* INSTRUÇÕES DA TAREFA *
Dê continuidade ao trecho sobre a instalação do Apache Spark no Google Colab, começando logo após o último comando mostrado.

* TRECHO DO DOCUMENTO *
————————

Replique as atividades do item 2.1 e 2.2 para instalar e configurar um cluster Apache Spark na máquina virtual do Google Colab.

### **1.1. Instalação**

In [1]:
%%capture
!apt-get remove openjdk*
!apt-get update --fix-missing
!apt-get install openjdk-8-jdk-headless -qq > /dev/null

In [2]:
!wget -q https://archive.apache.org/dist/spark/spark-3.3.2/spark-3.3.2-bin-hadoop3.tgz

!tar xf spark-3.3.2-bin-hadoop3.tgz

In [3]:
!pip install pyspark



In [4]:
!pip install findspark



### **1.2. Configuração**

In [5]:
import os
os.environ["JAVA_HOME"] = "/usr/lib/jvm/java-8-openjdk-amd64"
os.environ["SPARK_HOME"] = "/content/spark-3.3.2-bin-hadoop3"

In [6]:
import findspark

findspark.init()

In [7]:
from pyspark.sql import SparkSession

spark = SparkSession.builder.master("local[*]").appName("pyspark-notebook").getOrCreate()

## 2\. Data Wrangling

A base de dados presente neste [link](https://www.kaggle.com/datasets/bank-of-england/a-millennium-of-macroeconomic-data) contem dados macroeconômicos sobre o Reino Unido desde o século 13.

**2.1\. Data**

Faça o download dos dados utilizando a máquina virutal do Google Colab com o código abaixo.

In [8]:
!wget -q "https://raw.githubusercontent.com/cluster-apps-on-docker/spark-standalone-cluster-on-docker/master/build/workspace/data/uk-macroeconomic-data.csv" -O "uk-macroeconomic-data.csv"

————————

* MATERIAL EXIBIDO *
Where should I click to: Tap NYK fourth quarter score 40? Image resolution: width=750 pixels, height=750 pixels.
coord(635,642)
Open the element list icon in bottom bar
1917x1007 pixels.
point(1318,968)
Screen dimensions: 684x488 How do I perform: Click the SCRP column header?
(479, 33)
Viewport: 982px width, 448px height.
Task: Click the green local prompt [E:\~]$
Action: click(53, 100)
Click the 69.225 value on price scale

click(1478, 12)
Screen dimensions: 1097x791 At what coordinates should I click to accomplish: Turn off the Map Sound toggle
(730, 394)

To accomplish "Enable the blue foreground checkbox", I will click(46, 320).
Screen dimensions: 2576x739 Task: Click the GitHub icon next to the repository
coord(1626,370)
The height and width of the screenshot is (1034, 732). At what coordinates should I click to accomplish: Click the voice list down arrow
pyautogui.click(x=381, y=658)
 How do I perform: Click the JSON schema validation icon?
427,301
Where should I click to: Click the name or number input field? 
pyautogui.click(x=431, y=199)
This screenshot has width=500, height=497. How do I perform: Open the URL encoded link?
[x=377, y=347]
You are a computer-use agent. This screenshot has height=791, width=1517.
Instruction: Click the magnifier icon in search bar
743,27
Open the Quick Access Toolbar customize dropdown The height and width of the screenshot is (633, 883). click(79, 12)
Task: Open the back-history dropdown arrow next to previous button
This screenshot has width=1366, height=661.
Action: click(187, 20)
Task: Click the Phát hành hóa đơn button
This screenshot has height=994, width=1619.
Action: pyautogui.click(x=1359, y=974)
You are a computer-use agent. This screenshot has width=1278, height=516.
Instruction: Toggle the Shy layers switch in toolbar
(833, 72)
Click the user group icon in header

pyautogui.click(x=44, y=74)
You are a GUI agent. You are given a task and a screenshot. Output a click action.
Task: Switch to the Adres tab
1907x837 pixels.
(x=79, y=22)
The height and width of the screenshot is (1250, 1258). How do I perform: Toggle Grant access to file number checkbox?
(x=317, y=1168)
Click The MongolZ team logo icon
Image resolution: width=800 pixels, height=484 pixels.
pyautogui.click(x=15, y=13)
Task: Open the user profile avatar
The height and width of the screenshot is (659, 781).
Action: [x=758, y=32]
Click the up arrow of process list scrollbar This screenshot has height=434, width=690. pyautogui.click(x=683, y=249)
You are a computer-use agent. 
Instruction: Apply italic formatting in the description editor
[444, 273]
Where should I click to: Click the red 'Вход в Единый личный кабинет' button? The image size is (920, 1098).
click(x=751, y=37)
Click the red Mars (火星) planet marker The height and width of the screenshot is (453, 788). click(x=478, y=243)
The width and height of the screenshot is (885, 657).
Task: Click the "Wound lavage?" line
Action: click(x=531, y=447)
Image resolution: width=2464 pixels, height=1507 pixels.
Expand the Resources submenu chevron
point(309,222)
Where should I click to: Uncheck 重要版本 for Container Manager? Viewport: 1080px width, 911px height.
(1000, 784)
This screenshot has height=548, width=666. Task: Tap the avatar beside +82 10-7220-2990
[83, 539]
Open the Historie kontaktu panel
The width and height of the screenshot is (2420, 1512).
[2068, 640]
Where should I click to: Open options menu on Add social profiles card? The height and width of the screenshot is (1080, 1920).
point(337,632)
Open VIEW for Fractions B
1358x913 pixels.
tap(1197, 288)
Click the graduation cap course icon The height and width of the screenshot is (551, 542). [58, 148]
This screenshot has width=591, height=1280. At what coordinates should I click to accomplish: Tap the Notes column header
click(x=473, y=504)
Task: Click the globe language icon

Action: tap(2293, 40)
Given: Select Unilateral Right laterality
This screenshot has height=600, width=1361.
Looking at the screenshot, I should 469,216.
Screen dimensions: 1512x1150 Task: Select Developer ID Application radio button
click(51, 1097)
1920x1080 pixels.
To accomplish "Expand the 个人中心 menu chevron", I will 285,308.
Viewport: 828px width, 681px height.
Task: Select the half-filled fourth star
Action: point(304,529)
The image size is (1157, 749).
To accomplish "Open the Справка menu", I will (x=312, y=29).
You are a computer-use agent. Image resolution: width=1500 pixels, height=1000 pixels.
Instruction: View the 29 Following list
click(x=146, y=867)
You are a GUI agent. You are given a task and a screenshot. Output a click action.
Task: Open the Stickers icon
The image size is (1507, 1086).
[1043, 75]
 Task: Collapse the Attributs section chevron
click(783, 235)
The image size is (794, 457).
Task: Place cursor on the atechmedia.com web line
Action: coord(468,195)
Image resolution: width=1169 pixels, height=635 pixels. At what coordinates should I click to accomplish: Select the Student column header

————————

* RESPOSTA *
In [9]:
data = spark.read.csv(path="uk-macroeconomic-data.csv", sep=",", header=True)

In [10]:
data.show()

+-----------+------------------------------------+-----------------------------------+-------------------------------------------------------------------------------------------+-----------------------------------------------------------------------------------------+------------------------------------------------------------------------------+----------------------------------------------------------------------------------------+-------------------------------------------------------------------------------------+-----------------------------------------------------------------------------------+--------------------+--------------------+--------------------------+-------------------------------------------------+--------------------+--------------------+---------------------------------------+-------------------------------+---------------------------------+------------------+--------------------+----------+-----------------+---------------------------+------------------------------

In [11]:
data.printSchema()

root
 |-- Description: string (nullable = true)
 |-- Real GDP of England at market prices: string (nullable = true)
 |-- Real GDP of England at factor cost : string (nullable = true)
 |-- Real UK GDP at market prices, geographically-consistent estimate based on post-1922 borders: string (nullable = true)
 |-- Real UK GDP at factor cost, geographically-consistent estimate based on post-1922 borders: string (nullable = true)
 |-- Index of real UK GDP at factor cost - based on changing political boundaries, : string (nullable = true)
 |-- Composite estimate of English and (geographically-consistent) UK real GDP at factor cost: string (nullable = true)
 |-- HP-filter of log of real composite estimate of English and UK real GDP at factor cost: string (nullable = true)
 |-- Real UK gross disposable national income at market prices, constant border estimate: string (nullable = true)
 |-- Real consumption: string (nullable = true)
 |-- Real investment: string (nullable = true)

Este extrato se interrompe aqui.